School Culture

Zara Todd: An Ally

Zara was born in 1985 in London. She attended a special school initially, then transferred to mainstream at the age of seven. She continued with mainstream education at secondary and then went on to university.

Here Zara talks about vital support from an officer in her local authority.

Transcript

My general feeling by this point, that I got to this point in my education al career is that I had come to the conclusion that most SENCOs, Special Educational Needs Coordinators, and most support workers and in fact most authority figures within education were completely clueless and therefore whether I chose to listen or not was completely up to my own will and whether I thought it was a good idea or not. Thankfully this view was sort of supported by, I was very lucky there was a lady in my local authority who was assigned my case from a very young age,from maybe eight or nine.

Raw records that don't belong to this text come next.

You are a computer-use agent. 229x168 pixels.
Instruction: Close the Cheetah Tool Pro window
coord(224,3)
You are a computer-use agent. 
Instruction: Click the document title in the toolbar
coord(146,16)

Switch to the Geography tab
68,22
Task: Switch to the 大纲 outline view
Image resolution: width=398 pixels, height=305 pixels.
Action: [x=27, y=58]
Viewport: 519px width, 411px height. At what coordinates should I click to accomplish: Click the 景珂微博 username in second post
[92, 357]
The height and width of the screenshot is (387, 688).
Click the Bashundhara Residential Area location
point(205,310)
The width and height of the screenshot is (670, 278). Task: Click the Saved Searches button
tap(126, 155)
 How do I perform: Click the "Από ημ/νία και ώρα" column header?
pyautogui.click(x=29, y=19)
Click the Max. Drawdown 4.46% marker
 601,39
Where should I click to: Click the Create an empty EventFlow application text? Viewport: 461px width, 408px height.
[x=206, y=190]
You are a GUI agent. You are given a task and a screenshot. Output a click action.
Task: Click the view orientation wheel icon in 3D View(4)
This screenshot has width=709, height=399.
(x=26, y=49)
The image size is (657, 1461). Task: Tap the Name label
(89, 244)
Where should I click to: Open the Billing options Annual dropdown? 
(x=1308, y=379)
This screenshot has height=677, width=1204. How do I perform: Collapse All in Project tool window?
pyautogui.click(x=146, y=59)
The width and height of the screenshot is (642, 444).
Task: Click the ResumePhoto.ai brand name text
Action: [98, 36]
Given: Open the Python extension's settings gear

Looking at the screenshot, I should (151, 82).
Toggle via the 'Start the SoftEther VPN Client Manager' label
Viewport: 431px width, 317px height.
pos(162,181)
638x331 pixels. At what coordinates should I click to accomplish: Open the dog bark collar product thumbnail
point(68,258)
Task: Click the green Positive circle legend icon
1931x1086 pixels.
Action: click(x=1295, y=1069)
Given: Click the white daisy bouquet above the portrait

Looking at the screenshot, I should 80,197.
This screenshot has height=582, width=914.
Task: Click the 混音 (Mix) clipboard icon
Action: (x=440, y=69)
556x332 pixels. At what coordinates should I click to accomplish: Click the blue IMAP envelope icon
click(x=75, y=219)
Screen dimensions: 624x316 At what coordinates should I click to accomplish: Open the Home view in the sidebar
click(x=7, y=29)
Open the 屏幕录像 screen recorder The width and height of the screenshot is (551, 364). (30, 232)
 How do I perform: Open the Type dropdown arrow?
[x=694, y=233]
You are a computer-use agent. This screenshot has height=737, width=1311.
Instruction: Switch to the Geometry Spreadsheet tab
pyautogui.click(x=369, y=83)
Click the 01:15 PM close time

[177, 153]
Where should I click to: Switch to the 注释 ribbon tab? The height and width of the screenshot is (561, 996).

So she started working with me in the horrendous middle school and she basically had utter contempt for all of the schools that I went to and not so overtly expressed her contempt for how I was treated and handled within the schools, in my presence. So that I was aware that some of the stuff that I was experiencing from a school point of view,was not really acceptable. You did have an adult ally. How important was that? Essential, Because she advocated and lobbied on my behalf, particularly in meetings that I didn’t want to go into. But also she acted as kind of a point of reference. I knew that by having her there sporadically, I knew when I was fighting against stuff, because I didn’t like it or I didn’t think it was right, I knew that I wasn’t completely kind of making it up and it wasn’t just me being a stroppy teenager, there was some grounding in my reaction. So she was absolutely essential and she, I think without her, my experience of education would have been far less satisfying.